Archive

Quotes

Every man is surrounded by a neighborhood of voluntary spies.

—Jane Austen, 1818

Language is the house of being. In its home human beings dwell. Those who think and those who create with words are the guardians of this home.

—Martin Heidegger, 1949

Under all speech that is good for anything, there lies a silence that is better. Silence is deep as eternity; speech is shallow as time.

—Thomas Carlyle, 1838

God never sent a messenger save with the language of his folk, that he might make the message clear for them.

—The Qur’an, c. 620

Man is the one name belonging to every nation upon earth: there is one soul and many tongues, one spirit and various sounds; every country has its own speech, but the subjects of speech are common to all.

—Tertullian, c. 217

No one gossips about other people’s secret virtues.

—Bertrand Russell, 1961

Language ought to be the joint creation of poets and manual workers.

—George Orwell, 1944

The more the pleasures of the body fade away, the greater to me is the pleasure and charm of conversation.

—Plato, c. 375 BC

Slang is as old as speech and the congregating together of people in cities. It is the result of crowding and excitement and artificial life.

—John Camden Hotten, 1859

Do not the most moving moments of our lives find us all without words?

—Marcel Marceau, 1958

Speech is the mirror of the soul; as a man speaks, so is he.

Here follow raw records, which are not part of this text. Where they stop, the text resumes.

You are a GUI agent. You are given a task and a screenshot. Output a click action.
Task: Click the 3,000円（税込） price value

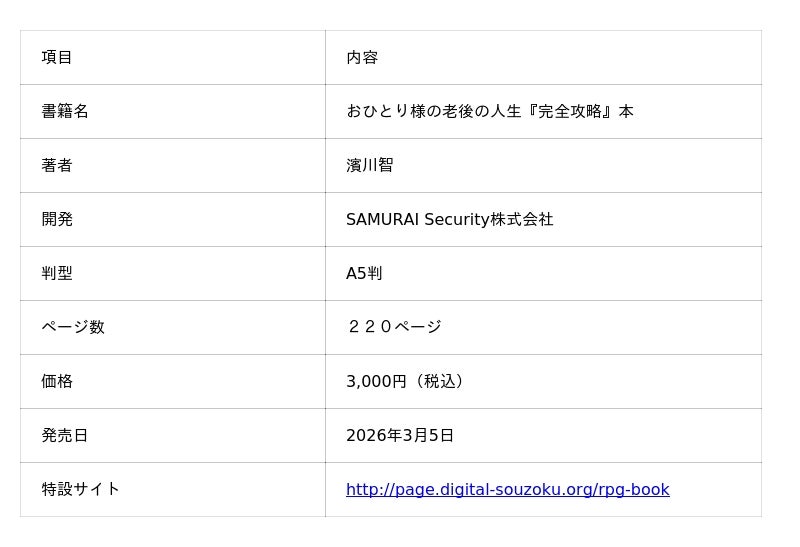[x=406, y=382]
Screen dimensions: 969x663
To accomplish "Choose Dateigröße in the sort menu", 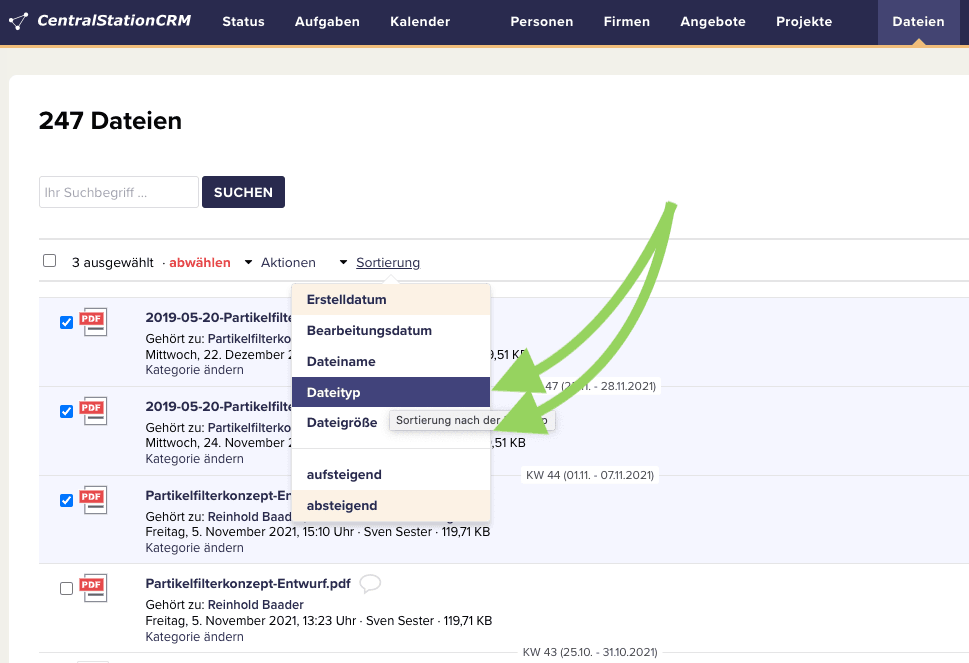I will pos(342,423).
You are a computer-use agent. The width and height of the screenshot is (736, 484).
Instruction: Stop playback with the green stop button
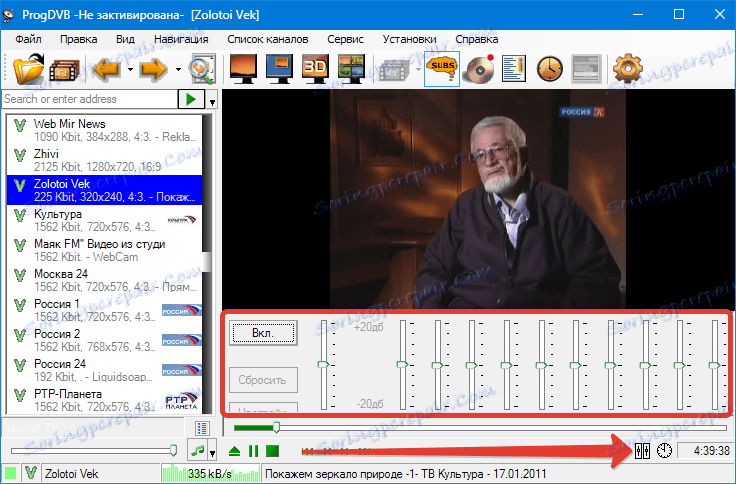click(272, 451)
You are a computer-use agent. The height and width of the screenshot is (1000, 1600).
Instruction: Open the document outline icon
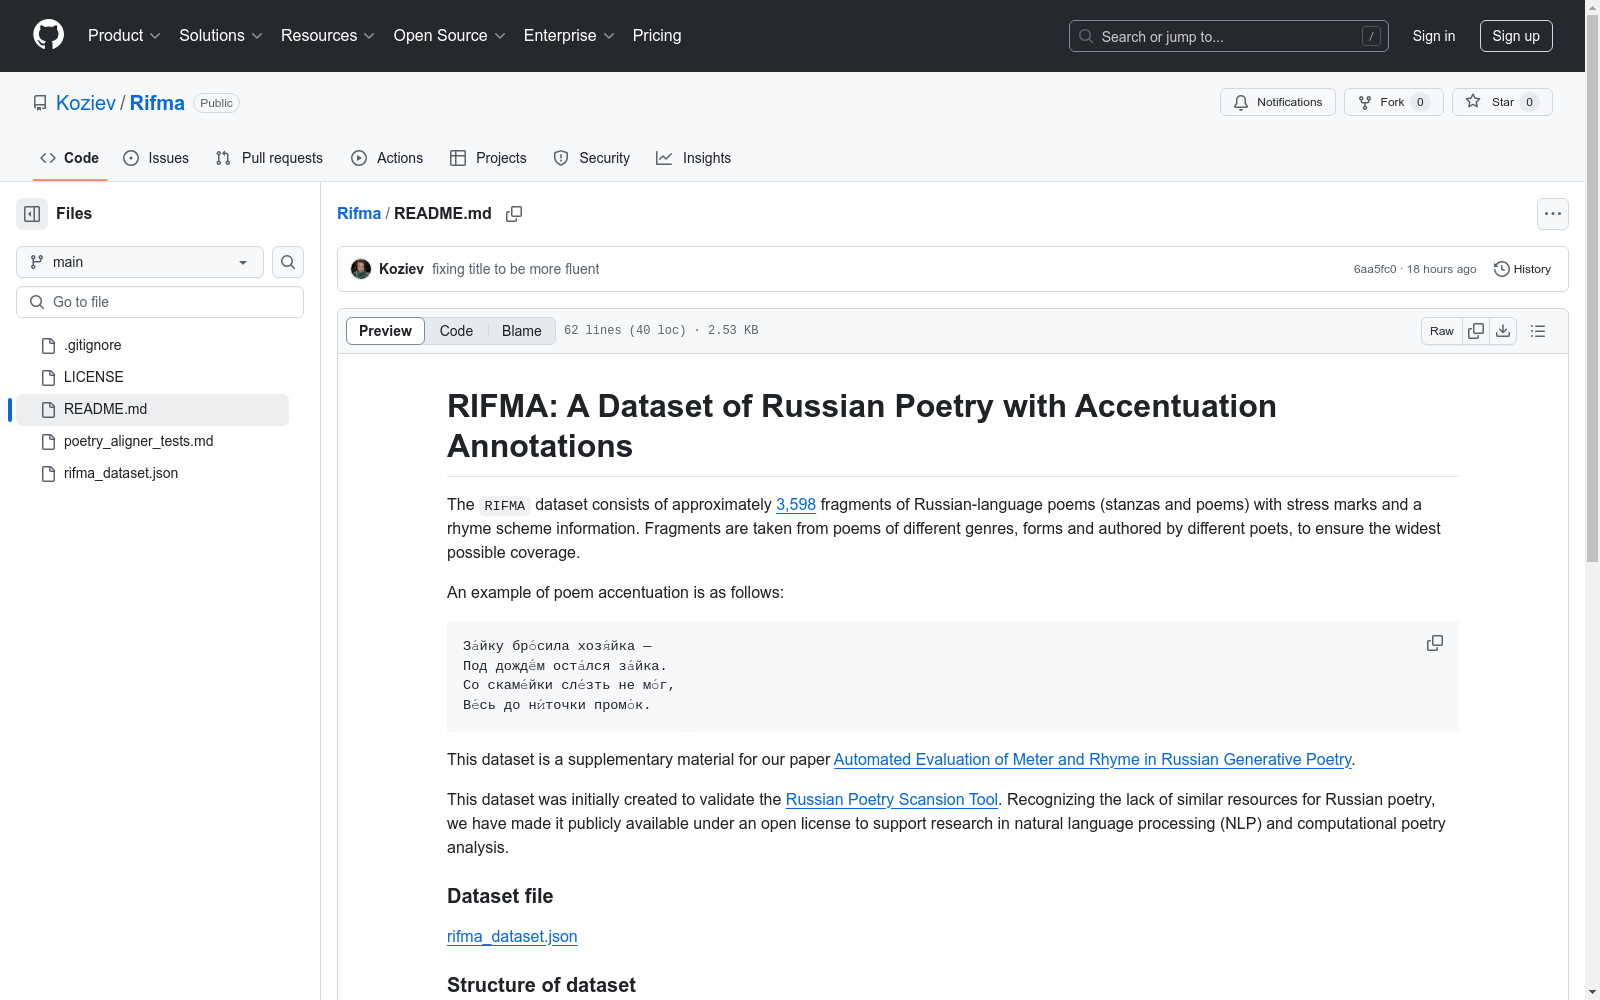point(1538,331)
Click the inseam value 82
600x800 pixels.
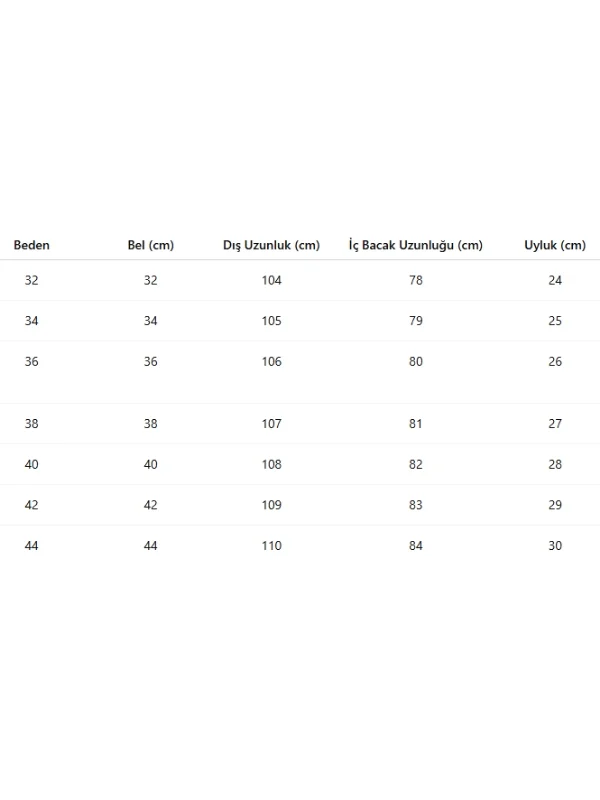pyautogui.click(x=416, y=464)
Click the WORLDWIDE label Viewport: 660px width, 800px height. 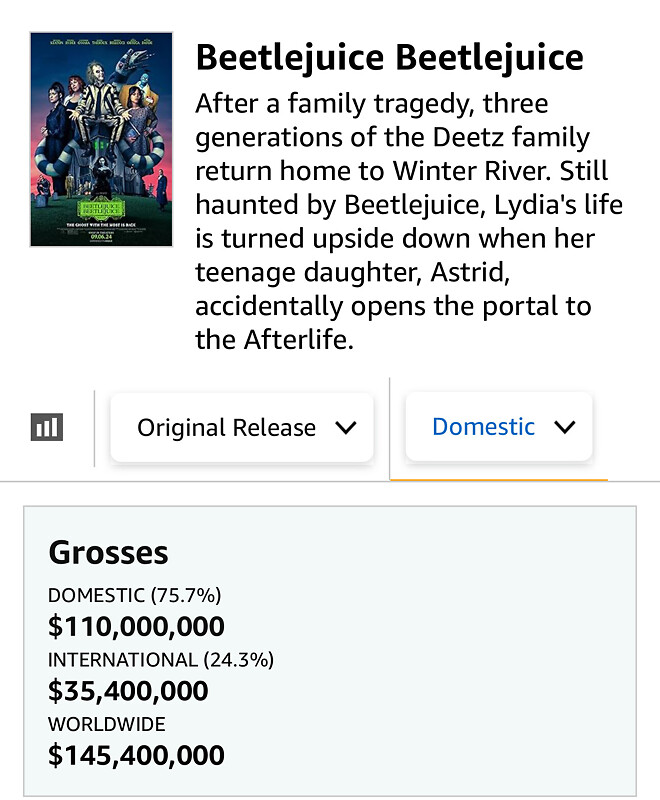click(x=107, y=723)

—Publilius Syrus, c. 50 BC

Methinks the human method of expression by sound of tongue is very elementary and ought to be substituted for some ingenious invention which should be able to give vent to at least six coherent sentences at once.

—Virginia Woolf, 1899

Every man has a right to utter what he thinks truth, and every other man has a right to knock him down for it. Martyrdom is the test.